REDES NATURE PARK BIOSPHERE RESERVE
Declared a Nature Park in 1996 and recognized by UNESCO as a Biosphere Reserve in 2001, Its environmental riches are manifest in the multitude of landscapes and contrasts. Hills and vast fields of grassland, karst forms in caves and even glacial formations such as moraines and cirques can be seen here. Redes boasts a wooded area that occupies 40% of the territory.
Redes Nature Park its noteworthy peaks include Pico Torres, Retriñón, Peña’l Vientu, Cantu l’Osu, Tiatordos and Rapainal, this last being the highest peak in the park at 2,002 m. The action of its rivers has led to the emergence of open valleys with abundant meadowland and impressive limestone gorges, such as those of the Rivers Alba and Los Arrudos, leading destinations for families who love hiking. One of the most impressive places in the park is the high mountain meadow of Brañagallones, isolated by the mountain buttresses at 1,215 m, yet easily accessible from the village of Bezanes.
Beech woods are the dominant plant formation in the hills of Redes Nature Park, although these are also home to numerous sessile oak woods. Broken up by areas of grassland and scrub, its forests are the most outstanding of those found in the upper reaches of the River Nalón. The nutritious fruit of the beech, the beechnut, constitutes part of the diet of the prized wildlife in Redes Park.
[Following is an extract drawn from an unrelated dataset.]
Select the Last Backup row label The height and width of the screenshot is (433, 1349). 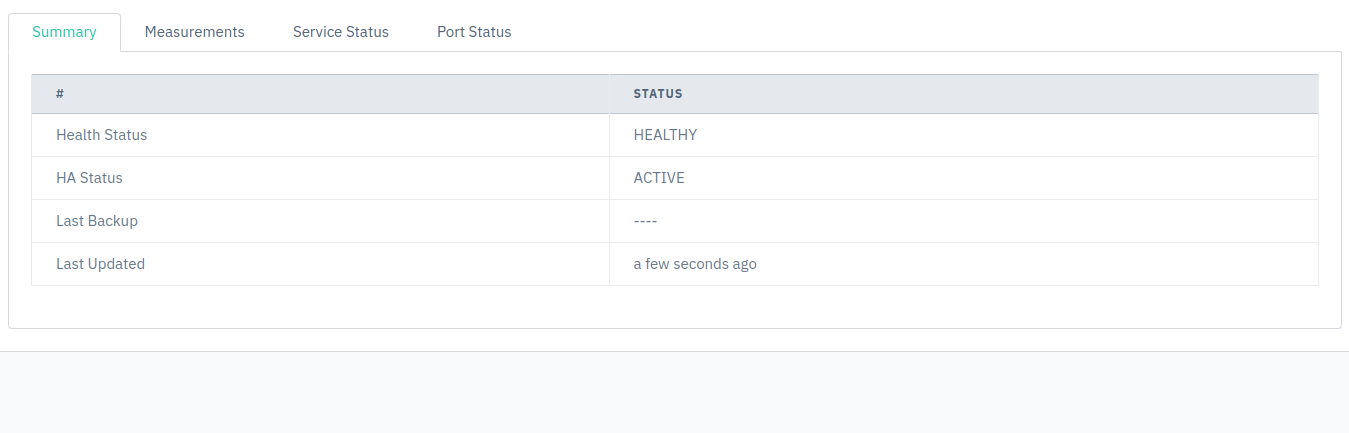point(97,221)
The territory is also scattered with ash, yew, birch and holly. In the high mountains, common juniper thickets abound, with bearberry on the limestone crags and heather and bilberry in areas of siliceous subsoil.
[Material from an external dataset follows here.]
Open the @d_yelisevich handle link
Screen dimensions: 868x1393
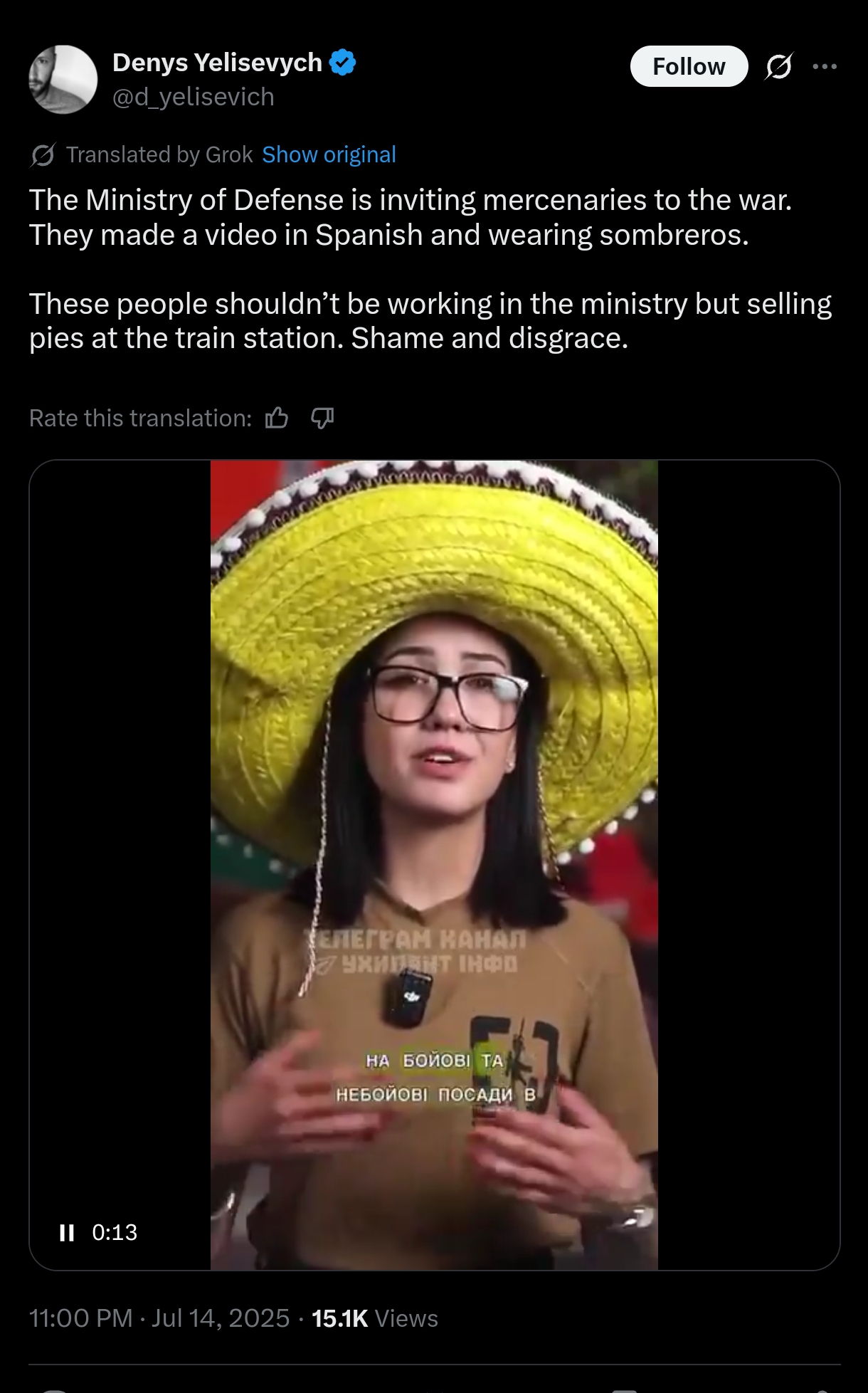tap(194, 97)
All the characteristic species of the north of the peninsula can be found in Redes Nature Park. The brown bear, which prowls the surroundings of Peloño. The wolf abounds throughout Redes Park, with stable breeding areas. The largest populations of chamois in the region can also be found here, as well as deer which have adapted perfectly to reintroduction. The lavish capercaillie, Egyptian vultures, golden eagles and countless other birds, as well as reptiles and amphibians, benefit from the state of conservation of the park.